#### [Exercise description]
Copy out the data that follows exactly, leaving out no line.

[Collected data entries]
◇ ◇ ◇

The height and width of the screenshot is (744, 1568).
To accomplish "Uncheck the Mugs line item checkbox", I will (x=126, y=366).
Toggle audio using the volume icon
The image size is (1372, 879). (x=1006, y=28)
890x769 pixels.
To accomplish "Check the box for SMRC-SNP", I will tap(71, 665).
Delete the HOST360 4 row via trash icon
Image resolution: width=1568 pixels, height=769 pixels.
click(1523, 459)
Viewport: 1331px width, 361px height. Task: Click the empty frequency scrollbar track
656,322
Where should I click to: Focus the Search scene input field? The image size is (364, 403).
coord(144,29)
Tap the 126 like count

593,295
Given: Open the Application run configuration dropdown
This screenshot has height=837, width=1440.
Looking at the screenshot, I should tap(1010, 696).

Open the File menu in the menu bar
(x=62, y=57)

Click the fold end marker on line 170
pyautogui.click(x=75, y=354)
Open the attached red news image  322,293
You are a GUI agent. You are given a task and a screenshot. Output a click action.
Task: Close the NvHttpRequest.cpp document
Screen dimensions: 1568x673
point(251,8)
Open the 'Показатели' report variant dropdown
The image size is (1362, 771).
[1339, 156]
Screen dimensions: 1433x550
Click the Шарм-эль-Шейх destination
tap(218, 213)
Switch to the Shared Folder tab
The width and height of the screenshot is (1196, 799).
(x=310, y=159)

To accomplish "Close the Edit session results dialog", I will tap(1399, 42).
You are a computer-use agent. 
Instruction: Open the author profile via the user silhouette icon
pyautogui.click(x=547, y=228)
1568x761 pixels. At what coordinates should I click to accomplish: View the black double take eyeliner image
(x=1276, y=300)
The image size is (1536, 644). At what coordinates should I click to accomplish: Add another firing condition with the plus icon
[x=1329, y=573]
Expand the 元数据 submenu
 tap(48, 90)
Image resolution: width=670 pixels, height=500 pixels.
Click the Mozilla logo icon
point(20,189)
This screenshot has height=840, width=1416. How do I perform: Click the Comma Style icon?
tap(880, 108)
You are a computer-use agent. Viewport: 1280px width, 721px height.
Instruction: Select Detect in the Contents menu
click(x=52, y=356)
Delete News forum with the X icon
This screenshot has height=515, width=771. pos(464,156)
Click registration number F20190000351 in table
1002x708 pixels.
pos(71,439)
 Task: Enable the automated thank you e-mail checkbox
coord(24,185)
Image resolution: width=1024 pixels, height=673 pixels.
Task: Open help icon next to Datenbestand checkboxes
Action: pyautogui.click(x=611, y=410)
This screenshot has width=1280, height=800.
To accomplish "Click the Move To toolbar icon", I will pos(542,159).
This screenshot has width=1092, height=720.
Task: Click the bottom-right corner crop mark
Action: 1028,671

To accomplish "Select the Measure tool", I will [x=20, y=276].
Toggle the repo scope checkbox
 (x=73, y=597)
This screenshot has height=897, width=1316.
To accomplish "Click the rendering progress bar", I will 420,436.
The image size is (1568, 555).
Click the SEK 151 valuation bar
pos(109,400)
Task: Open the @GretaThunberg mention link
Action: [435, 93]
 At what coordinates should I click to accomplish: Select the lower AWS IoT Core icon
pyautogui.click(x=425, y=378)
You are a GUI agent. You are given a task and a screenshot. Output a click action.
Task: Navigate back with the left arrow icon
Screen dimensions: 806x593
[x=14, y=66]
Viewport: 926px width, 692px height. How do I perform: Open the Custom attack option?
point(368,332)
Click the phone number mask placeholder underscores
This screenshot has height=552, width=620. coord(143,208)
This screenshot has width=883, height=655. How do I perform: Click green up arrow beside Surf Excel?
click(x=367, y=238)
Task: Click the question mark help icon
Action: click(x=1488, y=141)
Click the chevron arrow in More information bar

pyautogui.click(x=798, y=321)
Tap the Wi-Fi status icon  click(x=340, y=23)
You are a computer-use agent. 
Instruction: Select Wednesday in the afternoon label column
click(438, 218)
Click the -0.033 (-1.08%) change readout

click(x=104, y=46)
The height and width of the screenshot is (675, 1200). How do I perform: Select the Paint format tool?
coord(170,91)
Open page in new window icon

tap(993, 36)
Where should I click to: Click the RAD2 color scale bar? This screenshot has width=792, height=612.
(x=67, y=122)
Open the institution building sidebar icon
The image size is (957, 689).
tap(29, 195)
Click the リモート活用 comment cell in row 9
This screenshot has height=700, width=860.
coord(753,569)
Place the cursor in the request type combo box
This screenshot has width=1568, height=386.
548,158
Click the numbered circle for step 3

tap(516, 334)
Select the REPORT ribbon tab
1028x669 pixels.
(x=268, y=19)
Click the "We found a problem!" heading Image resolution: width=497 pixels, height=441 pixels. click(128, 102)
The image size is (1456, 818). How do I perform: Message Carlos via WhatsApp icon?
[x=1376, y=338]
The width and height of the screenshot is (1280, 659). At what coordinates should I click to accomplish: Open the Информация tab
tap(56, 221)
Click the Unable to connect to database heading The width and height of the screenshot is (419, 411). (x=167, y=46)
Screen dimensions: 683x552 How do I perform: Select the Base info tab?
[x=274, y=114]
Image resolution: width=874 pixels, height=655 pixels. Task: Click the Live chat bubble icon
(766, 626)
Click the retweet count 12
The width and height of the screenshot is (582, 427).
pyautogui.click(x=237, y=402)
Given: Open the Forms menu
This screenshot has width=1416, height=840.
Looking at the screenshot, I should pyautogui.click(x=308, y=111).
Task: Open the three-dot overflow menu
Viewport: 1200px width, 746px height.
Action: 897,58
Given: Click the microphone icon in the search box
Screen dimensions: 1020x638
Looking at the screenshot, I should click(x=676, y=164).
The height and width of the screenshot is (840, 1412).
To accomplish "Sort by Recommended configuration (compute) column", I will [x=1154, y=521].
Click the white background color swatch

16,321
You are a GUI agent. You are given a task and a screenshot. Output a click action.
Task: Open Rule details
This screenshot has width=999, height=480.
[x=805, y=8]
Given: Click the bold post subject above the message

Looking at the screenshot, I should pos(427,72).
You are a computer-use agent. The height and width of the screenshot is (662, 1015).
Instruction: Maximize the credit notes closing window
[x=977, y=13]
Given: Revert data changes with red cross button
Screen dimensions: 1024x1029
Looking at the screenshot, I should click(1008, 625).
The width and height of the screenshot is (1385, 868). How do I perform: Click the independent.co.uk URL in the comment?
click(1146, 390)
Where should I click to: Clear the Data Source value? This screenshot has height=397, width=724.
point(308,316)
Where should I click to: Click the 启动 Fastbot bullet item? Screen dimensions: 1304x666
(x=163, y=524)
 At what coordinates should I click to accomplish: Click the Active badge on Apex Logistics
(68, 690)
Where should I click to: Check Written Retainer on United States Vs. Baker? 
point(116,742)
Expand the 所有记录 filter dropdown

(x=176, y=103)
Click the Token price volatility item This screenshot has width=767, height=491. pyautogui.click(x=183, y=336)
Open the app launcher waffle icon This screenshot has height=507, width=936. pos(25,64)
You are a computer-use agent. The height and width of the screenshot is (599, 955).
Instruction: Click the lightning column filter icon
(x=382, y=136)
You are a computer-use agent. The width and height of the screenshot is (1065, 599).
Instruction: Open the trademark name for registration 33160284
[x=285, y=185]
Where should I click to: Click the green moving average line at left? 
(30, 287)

◇ ◇ ◇

#### [Answer section]
The height and width of the screenshot is (744, 1568).
To accomplish "Uncheck the Mugs line item checkbox", I will (x=126, y=366).
Toggle audio using the volume icon
The image size is (1372, 879). (x=1006, y=28)
890x769 pixels.
To accomplish "Check the box for SMRC-SNP", I will tap(71, 665).
Delete the HOST360 4 row via trash icon
Image resolution: width=1568 pixels, height=769 pixels.
click(1523, 459)
Viewport: 1331px width, 361px height. Task: Click the empty frequency scrollbar track
656,322
Where should I click to: Focus the Search scene input field? The image size is (364, 403).
coord(144,29)
Tap the 126 like count

593,295
Given: Open the Application run configuration dropdown
This screenshot has height=837, width=1440.
Looking at the screenshot, I should tap(1010, 696).

Open the File menu in the menu bar
(x=62, y=57)

Click the fold end marker on line 170
pyautogui.click(x=75, y=354)
Open the attached red news image  322,293
You are a GUI agent. You are given a task and a screenshot. Output a click action.
Task: Close the NvHttpRequest.cpp document
Screen dimensions: 1568x673
point(251,8)
Open the 'Показатели' report variant dropdown
The image size is (1362, 771).
[1339, 156]
Screen dimensions: 1433x550
Click the Шарм-эль-Шейх destination
tap(218, 213)
Switch to the Shared Folder tab
The width and height of the screenshot is (1196, 799).
(x=310, y=159)

To accomplish "Close the Edit session results dialog", I will tap(1399, 42).
You are a computer-use agent. 
Instruction: Open the author profile via the user silhouette icon
pyautogui.click(x=547, y=228)
1568x761 pixels. At what coordinates should I click to accomplish: View the black double take eyeliner image
(x=1276, y=300)
The image size is (1536, 644). At what coordinates should I click to accomplish: Add another firing condition with the plus icon
[x=1329, y=573]
Expand the 元数据 submenu
 tap(48, 90)
Image resolution: width=670 pixels, height=500 pixels.
Click the Mozilla logo icon
point(20,189)
This screenshot has height=840, width=1416. How do I perform: Click the Comma Style icon?
tap(880, 108)
You are a computer-use agent. Viewport: 1280px width, 721px height.
Instruction: Select Detect in the Contents menu
click(x=52, y=356)
Delete News forum with the X icon
This screenshot has height=515, width=771. pos(464,156)
Click registration number F20190000351 in table
1002x708 pixels.
pos(71,439)
 Task: Enable the automated thank you e-mail checkbox
coord(24,185)
Image resolution: width=1024 pixels, height=673 pixels.
Task: Open help icon next to Datenbestand checkboxes
Action: pyautogui.click(x=611, y=410)
This screenshot has width=1280, height=800.
To accomplish "Click the Move To toolbar icon", I will pos(542,159).
This screenshot has width=1092, height=720.
Task: Click the bottom-right corner crop mark
Action: 1028,671

To accomplish "Select the Measure tool", I will [x=20, y=276].
Toggle the repo scope checkbox
 (x=73, y=597)
This screenshot has height=897, width=1316.
To accomplish "Click the rendering progress bar", I will 420,436.
The image size is (1568, 555).
Click the SEK 151 valuation bar
pos(109,400)
Task: Open the @GretaThunberg mention link
Action: [435, 93]
 At what coordinates should I click to accomplish: Select the lower AWS IoT Core icon
pyautogui.click(x=425, y=378)
You are a GUI agent. You are given a task and a screenshot. Output a click action.
Task: Navigate back with the left arrow icon
Screen dimensions: 806x593
[x=14, y=66]
Viewport: 926px width, 692px height. How do I perform: Open the Custom attack option?
point(368,332)
Click the phone number mask placeholder underscores
This screenshot has height=552, width=620. coord(143,208)
This screenshot has width=883, height=655. How do I perform: Click green up arrow beside Surf Excel?
click(x=367, y=238)
Task: Click the question mark help icon
Action: click(x=1488, y=141)
Click the chevron arrow in More information bar

pyautogui.click(x=798, y=321)
Tap the Wi-Fi status icon  click(x=340, y=23)
You are a computer-use agent. 
Instruction: Select Wednesday in the afternoon label column
click(438, 218)
Click the -0.033 (-1.08%) change readout

click(x=104, y=46)
The height and width of the screenshot is (675, 1200). How do I perform: Select the Paint format tool?
coord(170,91)
Open page in new window icon

tap(993, 36)
Where should I click to: Click the RAD2 color scale bar? This screenshot has width=792, height=612.
(x=67, y=122)
Open the institution building sidebar icon
The image size is (957, 689).
tap(29, 195)
Click the リモート活用 comment cell in row 9
This screenshot has height=700, width=860.
coord(753,569)
Place the cursor in the request type combo box
This screenshot has width=1568, height=386.
548,158
Click the numbered circle for step 3

tap(516, 334)
Select the REPORT ribbon tab
1028x669 pixels.
(x=268, y=19)
Click the "We found a problem!" heading Image resolution: width=497 pixels, height=441 pixels. click(128, 102)
The image size is (1456, 818). How do I perform: Message Carlos via WhatsApp icon?
[x=1376, y=338]
The width and height of the screenshot is (1280, 659). At what coordinates should I click to accomplish: Open the Информация tab
tap(56, 221)
Click the Unable to connect to database heading The width and height of the screenshot is (419, 411). (x=167, y=46)
Screen dimensions: 683x552 How do I perform: Select the Base info tab?
[x=274, y=114]
Image resolution: width=874 pixels, height=655 pixels. Task: Click the Live chat bubble icon
(766, 626)
Click the retweet count 12
The width and height of the screenshot is (582, 427).
pyautogui.click(x=237, y=402)
Given: Open the Forms menu
This screenshot has width=1416, height=840.
Looking at the screenshot, I should pyautogui.click(x=308, y=111).
Task: Open the three-dot overflow menu
Viewport: 1200px width, 746px height.
Action: 897,58
Given: Click the microphone icon in the search box
Screen dimensions: 1020x638
Looking at the screenshot, I should click(x=676, y=164).
The height and width of the screenshot is (840, 1412).
To accomplish "Sort by Recommended configuration (compute) column", I will [x=1154, y=521].
Click the white background color swatch

16,321
You are a GUI agent. You are given a task and a screenshot. Output a click action.
Task: Open Rule details
This screenshot has width=999, height=480.
[x=805, y=8]
Given: Click the bold post subject above the message

Looking at the screenshot, I should pos(427,72).
You are a computer-use agent. The height and width of the screenshot is (662, 1015).
Instruction: Maximize the credit notes closing window
[x=977, y=13]
Given: Revert data changes with red cross button
Screen dimensions: 1024x1029
Looking at the screenshot, I should click(1008, 625).
The width and height of the screenshot is (1385, 868). How do I perform: Click the independent.co.uk URL in the comment?
click(1146, 390)
Where should I click to: Clear the Data Source value? This screenshot has height=397, width=724.
point(308,316)
Where should I click to: Click the 启动 Fastbot bullet item? Screen dimensions: 1304x666
(x=163, y=524)
 At what coordinates should I click to accomplish: Click the Active badge on Apex Logistics
(68, 690)
Where should I click to: Check Written Retainer on United States Vs. Baker? 
point(116,742)
Expand the 所有记录 filter dropdown

(x=176, y=103)
Click the Token price volatility item This screenshot has width=767, height=491. pyautogui.click(x=183, y=336)
Open the app launcher waffle icon This screenshot has height=507, width=936. pos(25,64)
You are a computer-use agent. The height and width of the screenshot is (599, 955).
Instruction: Click the lightning column filter icon
(x=382, y=136)
You are a computer-use agent. The width and height of the screenshot is (1065, 599).
Instruction: Open the trademark name for registration 33160284
[x=285, y=185]
Where should I click to: Click the green moving average line at left? 
(30, 287)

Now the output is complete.